Electric injury model of murine arterial thrombosis.

BACKGROUND AND PURPOSE

Murine models of arterial thrombosis have gained utility with applications in genetically manipulated mice. Implementation of current models requires specialized equipment and provides limited outcome measures. A new murine model of continuously monitored arterial thrombosis was created.

METHODS

An electric injury was delivered to the exterior surface of the common carotid artery using the flat end of a 140-mum steel microsurgery needle connected to the anode of a 3-V battery source. Direct current was delivered for 30 s. The developing thrombus was apparent as a white, platelet-dominated region at the site of injury. This region was continuously monitored and recorded by videotape for 30 min. Subsequently, the thrombus area was measured directly on the TV monitor, generating a time course for thrombogenesis. In a further evaluation of the model, three pharmacologically treated groups of mice were evaluated, with drug infusion immediately before thrombus induction: (1) saline (control), (2) heparin (60 units/kg), and (3) GR144053, a GPIIb/IIIa-specific antagonist (10 mg/kg).

RESULTS

The basic model showed consistent thrombus development by 7-9 min, occasionally forming an occlusive thrombus. Most of the thrombi underwent one or more cycles of embolization and thrombus regrowth.

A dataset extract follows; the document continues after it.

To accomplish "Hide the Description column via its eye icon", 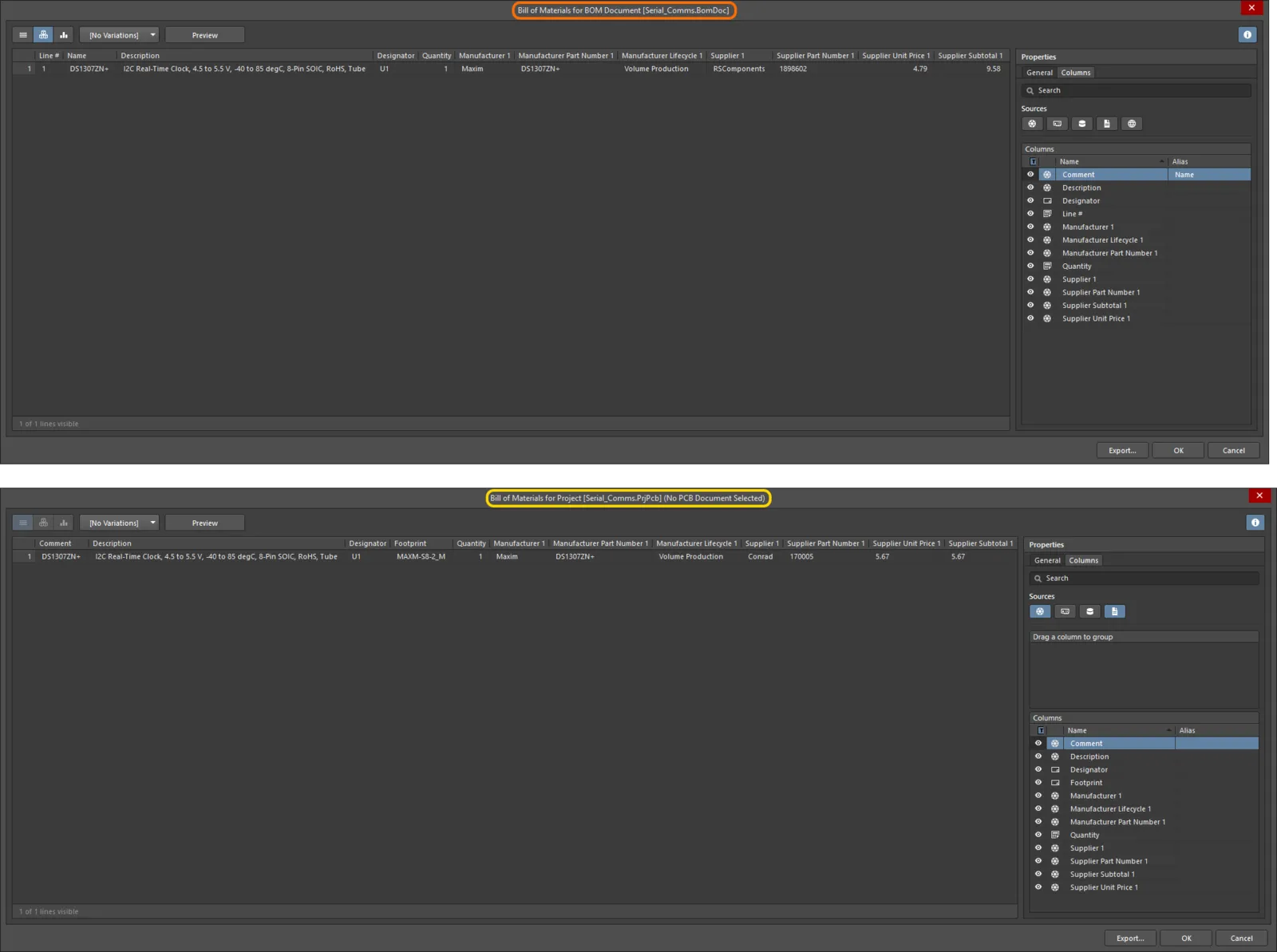I will pyautogui.click(x=1030, y=188).
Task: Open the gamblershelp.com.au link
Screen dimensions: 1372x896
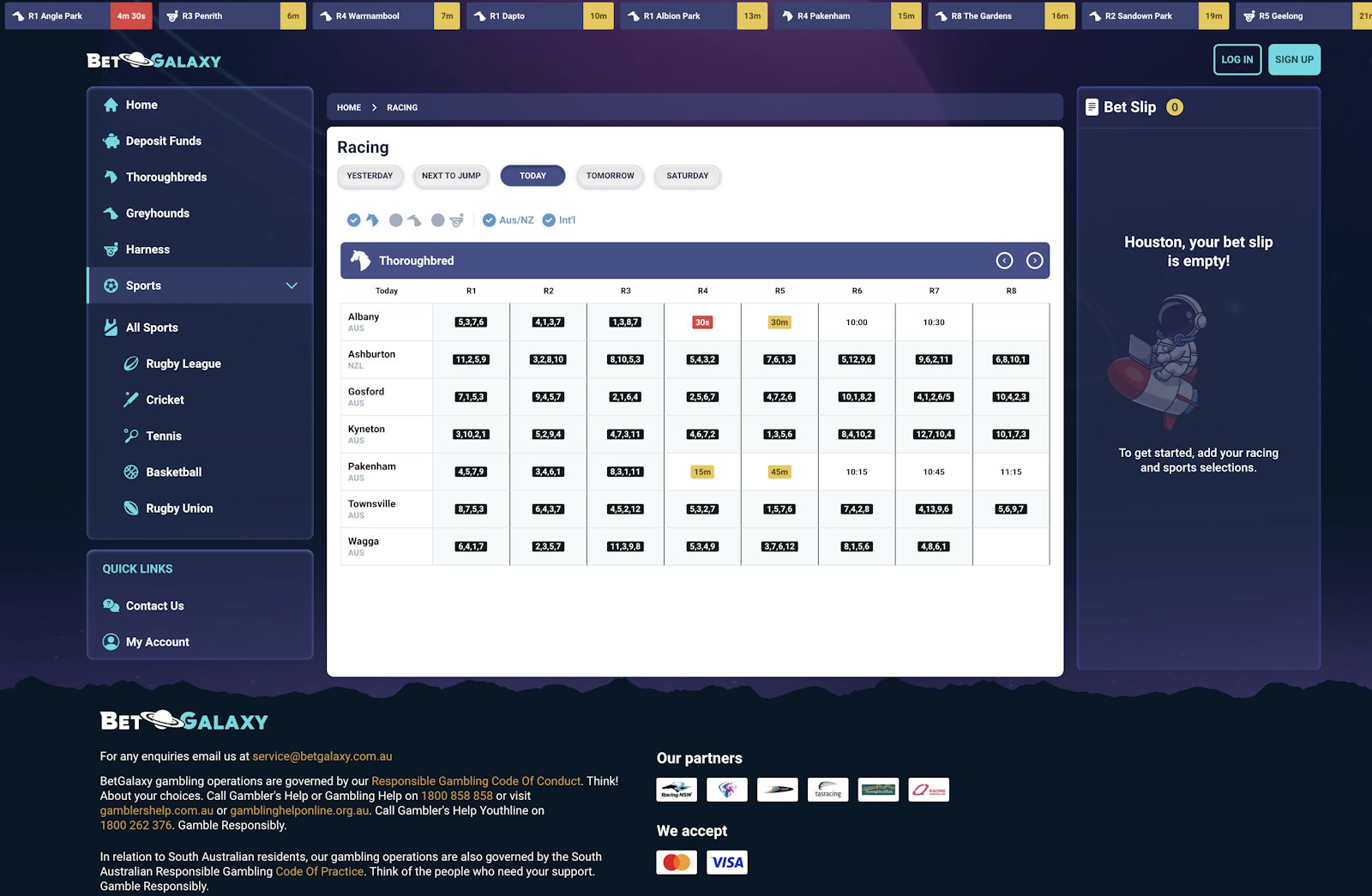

In the experimental series, the heparin-treated group had a significantly decreased thrombus area versus controls (p<0.0001); the GR144053-treated mice had no apparent thrombus, supporting a dominant role of platelet aggregation in arterial thrombogenesis.

CONCLUSION

This new model is simple to do, uses readily available instrumentation, and provides a continuously recorded quantifiable measure of thrombogenesis.